Да ну нафиг…
Они не сделают этого.
ОНА этого не сделает.
Стараясь сделать это незаметно, шевелю руками, тем самым проверяя прочность веревок.
Черт, связали слишком прочно. Веревки впиваются в запястья ещё сильнее, вызывая боль и жжение.
– Можешь не пытаться, – звучит с довольством и ненавистью справа.
Перестав дергать руками, поворачиваю голову в нужную сторону. Презрительно смотрю на Лиду, правую руку, ногу и остальные части тела моей матери.
– Ты реально думала, что тебе сойдет с рук предательство?

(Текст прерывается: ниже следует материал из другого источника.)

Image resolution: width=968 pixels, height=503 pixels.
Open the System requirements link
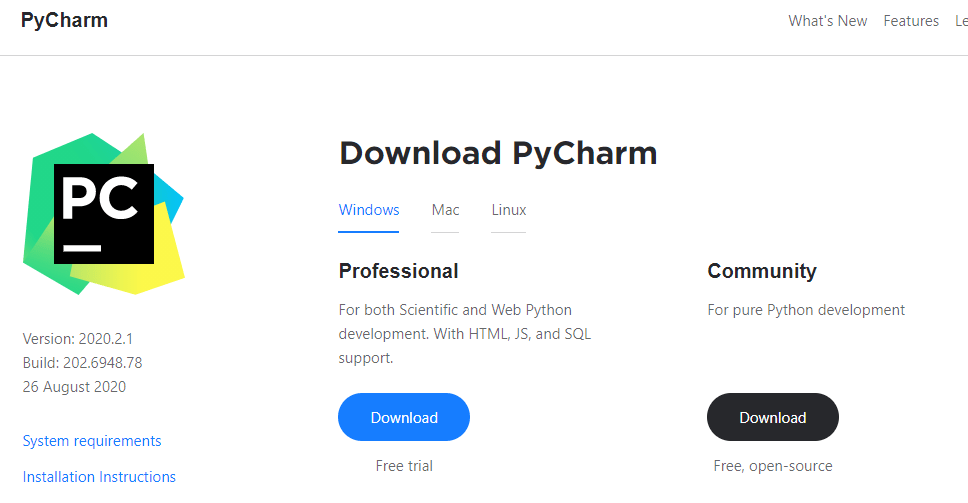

– Предотвратить убийство НЕВИННОГО человека… хм-м-м… – задумчиво произношу, поднимая глаза к небу. – Для меня это попахивает не предательством, а чем-то другим. Например, низостью и поехавшей крышей. Видимо, у нас с тобой, Лидок, разные представления о предательстве, – улыбаюсь презрительно, смотря в горящие лютой ненавистью зеленые глаза.
– Посмотрим, как ты заговоришь, когда я подожгу тебя, дорогая Лесечка, – не скрывая торжества в голосе, шипит эта змея, после чего уходит.
Улыбка тут же сползает с моих губ, пока я слежу за её уходом.
И снова начинаю двигать руками, чувствуя нарастающую тревогу.
Лида выглядела слишком уверенной, когда говорила про поджог. А это означает только одно.
Они действительно хотят провести показательную казнь.
– Ты своим дерганьем только сильнее затягиваешь веревки? – скучающим голосом звучит уже слева от меня.
Голова дергается туда. Взметнувшиеся от резкого движения волосы хлещут по лицу.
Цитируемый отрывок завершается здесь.